● EXTRACT TO READ
Things at the office - while not necessarily 'improved' - have settled down a bit, to the point where I'm willing to go on doing what I'm doing. Which is not really a surprise. The fact of the matter is that, for all my bitching and for all my well-known aversion to anything remotely resembling work, I kind of like what I do, and I know for absolute certain that I would be TOTALLY fucking bored doing anything else with my life. So, while I wouldn't do what I do for free, I probably would do what I do for less money than I currently get paid. Which, I suppose, is about as close as someone of my generation in my position will get to saying that work ain't so bad.
Thus, I am once again relegating to the back-burner my dream of moving to Costa Rica and opening a gift shop and/or legal practice and/or cannabis plantation. We'll just tuck those away for the next time that I need a happy thought to remind me that... Well, just to remind me. And I'll actually be keeping an eye on that back-burner: see infra.

● RECORD EXTRACTS
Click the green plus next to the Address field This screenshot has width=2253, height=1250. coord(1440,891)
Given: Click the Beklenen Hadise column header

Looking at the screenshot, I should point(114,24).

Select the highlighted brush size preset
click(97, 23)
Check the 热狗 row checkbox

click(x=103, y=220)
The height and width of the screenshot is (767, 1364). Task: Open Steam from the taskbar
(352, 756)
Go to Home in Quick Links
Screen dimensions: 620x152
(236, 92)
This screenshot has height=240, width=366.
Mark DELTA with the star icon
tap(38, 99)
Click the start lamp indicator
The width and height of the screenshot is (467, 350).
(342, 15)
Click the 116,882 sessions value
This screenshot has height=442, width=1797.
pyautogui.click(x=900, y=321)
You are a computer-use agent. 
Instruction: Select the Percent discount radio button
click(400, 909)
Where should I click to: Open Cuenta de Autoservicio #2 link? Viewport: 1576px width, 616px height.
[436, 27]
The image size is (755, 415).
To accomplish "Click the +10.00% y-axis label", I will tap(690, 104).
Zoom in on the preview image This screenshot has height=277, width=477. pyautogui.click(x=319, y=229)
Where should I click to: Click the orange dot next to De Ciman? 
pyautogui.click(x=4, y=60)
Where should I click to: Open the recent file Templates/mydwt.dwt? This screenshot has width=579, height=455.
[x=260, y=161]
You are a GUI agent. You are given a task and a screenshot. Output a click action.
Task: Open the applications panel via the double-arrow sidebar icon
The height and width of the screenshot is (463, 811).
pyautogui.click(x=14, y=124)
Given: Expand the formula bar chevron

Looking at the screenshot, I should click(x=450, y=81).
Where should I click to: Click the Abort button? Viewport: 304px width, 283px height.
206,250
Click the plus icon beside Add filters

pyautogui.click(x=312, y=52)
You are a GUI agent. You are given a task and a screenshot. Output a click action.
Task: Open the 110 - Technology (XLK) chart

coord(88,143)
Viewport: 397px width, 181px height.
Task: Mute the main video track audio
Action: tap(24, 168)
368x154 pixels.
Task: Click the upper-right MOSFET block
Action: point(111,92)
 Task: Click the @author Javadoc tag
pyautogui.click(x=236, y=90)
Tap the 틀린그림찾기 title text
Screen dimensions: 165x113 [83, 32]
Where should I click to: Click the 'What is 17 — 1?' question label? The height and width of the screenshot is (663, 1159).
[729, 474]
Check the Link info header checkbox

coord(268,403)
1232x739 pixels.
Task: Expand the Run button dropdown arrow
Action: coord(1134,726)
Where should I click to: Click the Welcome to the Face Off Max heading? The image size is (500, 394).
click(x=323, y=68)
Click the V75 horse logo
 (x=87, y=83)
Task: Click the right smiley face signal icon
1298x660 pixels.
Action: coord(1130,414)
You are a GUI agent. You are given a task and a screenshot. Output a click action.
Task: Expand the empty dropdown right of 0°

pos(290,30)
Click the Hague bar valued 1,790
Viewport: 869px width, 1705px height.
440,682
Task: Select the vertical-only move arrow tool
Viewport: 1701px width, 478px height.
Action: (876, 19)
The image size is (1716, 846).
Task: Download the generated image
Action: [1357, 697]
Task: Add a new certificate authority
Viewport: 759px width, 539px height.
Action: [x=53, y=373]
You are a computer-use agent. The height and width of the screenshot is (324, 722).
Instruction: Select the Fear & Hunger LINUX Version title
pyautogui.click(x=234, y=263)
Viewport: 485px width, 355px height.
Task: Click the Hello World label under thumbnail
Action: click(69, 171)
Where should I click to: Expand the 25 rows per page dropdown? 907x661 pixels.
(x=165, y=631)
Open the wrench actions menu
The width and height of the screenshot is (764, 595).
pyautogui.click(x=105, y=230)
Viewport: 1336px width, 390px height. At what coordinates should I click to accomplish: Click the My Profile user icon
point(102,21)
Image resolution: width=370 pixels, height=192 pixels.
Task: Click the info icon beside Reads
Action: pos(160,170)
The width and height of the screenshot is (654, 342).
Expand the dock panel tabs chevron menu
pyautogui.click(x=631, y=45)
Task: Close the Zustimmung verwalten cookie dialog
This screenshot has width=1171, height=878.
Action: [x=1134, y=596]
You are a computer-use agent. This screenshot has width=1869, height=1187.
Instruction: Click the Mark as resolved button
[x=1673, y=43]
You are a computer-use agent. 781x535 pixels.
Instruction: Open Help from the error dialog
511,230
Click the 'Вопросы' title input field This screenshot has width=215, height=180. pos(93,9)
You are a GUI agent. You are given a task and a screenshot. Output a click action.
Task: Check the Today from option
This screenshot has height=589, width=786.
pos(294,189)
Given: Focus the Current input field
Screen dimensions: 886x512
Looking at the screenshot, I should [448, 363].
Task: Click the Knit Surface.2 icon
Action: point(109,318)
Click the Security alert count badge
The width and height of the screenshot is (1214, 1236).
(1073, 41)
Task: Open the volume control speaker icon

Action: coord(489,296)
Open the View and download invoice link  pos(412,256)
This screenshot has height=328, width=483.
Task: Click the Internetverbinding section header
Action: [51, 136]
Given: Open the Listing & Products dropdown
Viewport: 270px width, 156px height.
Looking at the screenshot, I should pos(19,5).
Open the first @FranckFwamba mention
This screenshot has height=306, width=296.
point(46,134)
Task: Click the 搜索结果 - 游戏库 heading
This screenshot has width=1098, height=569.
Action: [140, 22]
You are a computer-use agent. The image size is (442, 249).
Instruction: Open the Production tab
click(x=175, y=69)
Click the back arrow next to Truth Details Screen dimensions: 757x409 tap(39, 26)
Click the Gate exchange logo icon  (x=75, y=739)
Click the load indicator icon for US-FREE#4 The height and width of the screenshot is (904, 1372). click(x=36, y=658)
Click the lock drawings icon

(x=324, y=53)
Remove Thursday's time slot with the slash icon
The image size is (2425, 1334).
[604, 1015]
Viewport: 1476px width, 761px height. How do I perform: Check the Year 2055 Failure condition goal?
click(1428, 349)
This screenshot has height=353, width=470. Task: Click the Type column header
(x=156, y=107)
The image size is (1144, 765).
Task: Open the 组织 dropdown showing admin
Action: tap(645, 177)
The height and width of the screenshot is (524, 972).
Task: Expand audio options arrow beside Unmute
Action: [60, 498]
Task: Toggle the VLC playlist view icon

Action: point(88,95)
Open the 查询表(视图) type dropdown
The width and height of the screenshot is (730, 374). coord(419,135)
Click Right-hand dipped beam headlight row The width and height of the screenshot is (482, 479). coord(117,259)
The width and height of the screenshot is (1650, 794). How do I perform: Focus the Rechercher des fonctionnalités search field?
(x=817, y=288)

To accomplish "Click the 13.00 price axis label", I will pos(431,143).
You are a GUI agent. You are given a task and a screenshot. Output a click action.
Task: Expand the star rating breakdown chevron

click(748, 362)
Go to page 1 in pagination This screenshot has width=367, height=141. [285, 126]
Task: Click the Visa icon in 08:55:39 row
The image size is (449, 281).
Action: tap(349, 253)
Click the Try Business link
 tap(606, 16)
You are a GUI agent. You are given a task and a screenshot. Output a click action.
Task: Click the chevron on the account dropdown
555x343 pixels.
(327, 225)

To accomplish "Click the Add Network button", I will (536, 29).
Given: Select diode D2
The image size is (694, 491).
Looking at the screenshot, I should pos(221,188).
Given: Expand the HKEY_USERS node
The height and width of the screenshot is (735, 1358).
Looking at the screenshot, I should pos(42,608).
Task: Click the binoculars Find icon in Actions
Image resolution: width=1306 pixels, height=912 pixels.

● WRITTEN REQUEST 1
According to the post about work, to what country does the writer dream of moving?
● WRITTEN REQUEST 2
List every business the writer of the post about work imagines opening in that dream.
The data has no connection to the post about work.

● CORRECT ANSWER 1
Costa Rica

● CORRECT ANSWER 2
- A gift shop
- A legal practice
- A cannabis plantation